> _Description of the task_
Copy the data exactly from the line that contains "933x492 pixels." through the line that contains "Given: Save the report", keeping both end lines and leaving out everything else.

= Beginning of Section =

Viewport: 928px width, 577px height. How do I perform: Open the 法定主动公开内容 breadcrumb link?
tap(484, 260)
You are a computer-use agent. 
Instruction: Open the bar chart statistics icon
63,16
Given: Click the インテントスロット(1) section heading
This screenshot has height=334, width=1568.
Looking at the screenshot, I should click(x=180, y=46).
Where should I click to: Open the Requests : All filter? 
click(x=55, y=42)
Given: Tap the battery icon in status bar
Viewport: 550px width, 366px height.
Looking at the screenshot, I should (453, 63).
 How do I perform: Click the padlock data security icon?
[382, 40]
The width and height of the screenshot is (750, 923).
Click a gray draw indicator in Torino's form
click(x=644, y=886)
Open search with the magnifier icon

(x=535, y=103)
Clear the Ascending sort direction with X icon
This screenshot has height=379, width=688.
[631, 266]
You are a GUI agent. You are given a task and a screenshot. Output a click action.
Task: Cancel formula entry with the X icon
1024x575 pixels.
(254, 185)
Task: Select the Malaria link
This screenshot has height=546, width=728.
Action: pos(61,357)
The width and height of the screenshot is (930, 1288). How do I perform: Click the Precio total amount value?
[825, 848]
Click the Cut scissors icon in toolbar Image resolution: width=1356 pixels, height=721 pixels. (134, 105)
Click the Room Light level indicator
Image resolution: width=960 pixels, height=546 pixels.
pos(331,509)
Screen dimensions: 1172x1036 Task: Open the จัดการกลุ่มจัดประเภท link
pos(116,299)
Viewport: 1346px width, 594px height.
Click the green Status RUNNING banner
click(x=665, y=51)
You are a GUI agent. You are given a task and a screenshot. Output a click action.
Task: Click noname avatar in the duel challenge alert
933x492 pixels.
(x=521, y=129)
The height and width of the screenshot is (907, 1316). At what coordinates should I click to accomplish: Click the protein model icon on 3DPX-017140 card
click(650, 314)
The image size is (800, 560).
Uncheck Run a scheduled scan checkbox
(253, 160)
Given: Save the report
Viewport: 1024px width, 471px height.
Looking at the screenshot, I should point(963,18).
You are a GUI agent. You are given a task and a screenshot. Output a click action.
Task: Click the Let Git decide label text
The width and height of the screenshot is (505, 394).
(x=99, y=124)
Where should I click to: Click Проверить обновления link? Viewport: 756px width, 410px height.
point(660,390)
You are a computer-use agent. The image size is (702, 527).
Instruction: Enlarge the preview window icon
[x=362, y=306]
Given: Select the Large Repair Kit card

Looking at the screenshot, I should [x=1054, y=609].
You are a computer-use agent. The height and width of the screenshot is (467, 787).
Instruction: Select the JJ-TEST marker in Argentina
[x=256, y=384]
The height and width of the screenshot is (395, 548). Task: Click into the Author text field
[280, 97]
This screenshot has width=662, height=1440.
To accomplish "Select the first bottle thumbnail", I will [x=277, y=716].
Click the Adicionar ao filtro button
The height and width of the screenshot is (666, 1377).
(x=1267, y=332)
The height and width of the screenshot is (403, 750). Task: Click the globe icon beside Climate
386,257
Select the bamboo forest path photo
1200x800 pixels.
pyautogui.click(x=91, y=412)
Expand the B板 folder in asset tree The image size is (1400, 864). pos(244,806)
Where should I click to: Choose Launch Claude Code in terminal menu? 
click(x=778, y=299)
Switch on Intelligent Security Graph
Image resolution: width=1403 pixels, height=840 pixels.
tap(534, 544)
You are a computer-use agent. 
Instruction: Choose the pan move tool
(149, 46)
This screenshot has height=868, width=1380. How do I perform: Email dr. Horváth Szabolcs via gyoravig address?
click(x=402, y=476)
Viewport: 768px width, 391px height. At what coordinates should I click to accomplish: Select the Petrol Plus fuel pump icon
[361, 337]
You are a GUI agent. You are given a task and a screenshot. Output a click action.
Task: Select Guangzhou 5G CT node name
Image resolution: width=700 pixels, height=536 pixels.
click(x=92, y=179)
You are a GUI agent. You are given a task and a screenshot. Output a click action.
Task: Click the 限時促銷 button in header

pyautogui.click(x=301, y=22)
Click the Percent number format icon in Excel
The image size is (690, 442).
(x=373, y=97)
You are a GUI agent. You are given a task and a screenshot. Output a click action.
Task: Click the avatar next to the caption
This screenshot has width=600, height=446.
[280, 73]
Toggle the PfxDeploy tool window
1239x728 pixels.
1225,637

= End of Section =

> _Written solution_
933x492 pixels.
(x=521, y=129)
The height and width of the screenshot is (907, 1316). At what coordinates should I click to accomplish: Click the protein model icon on 3DPX-017140 card
click(650, 314)
The image size is (800, 560).
Uncheck Run a scheduled scan checkbox
(253, 160)
Given: Save the report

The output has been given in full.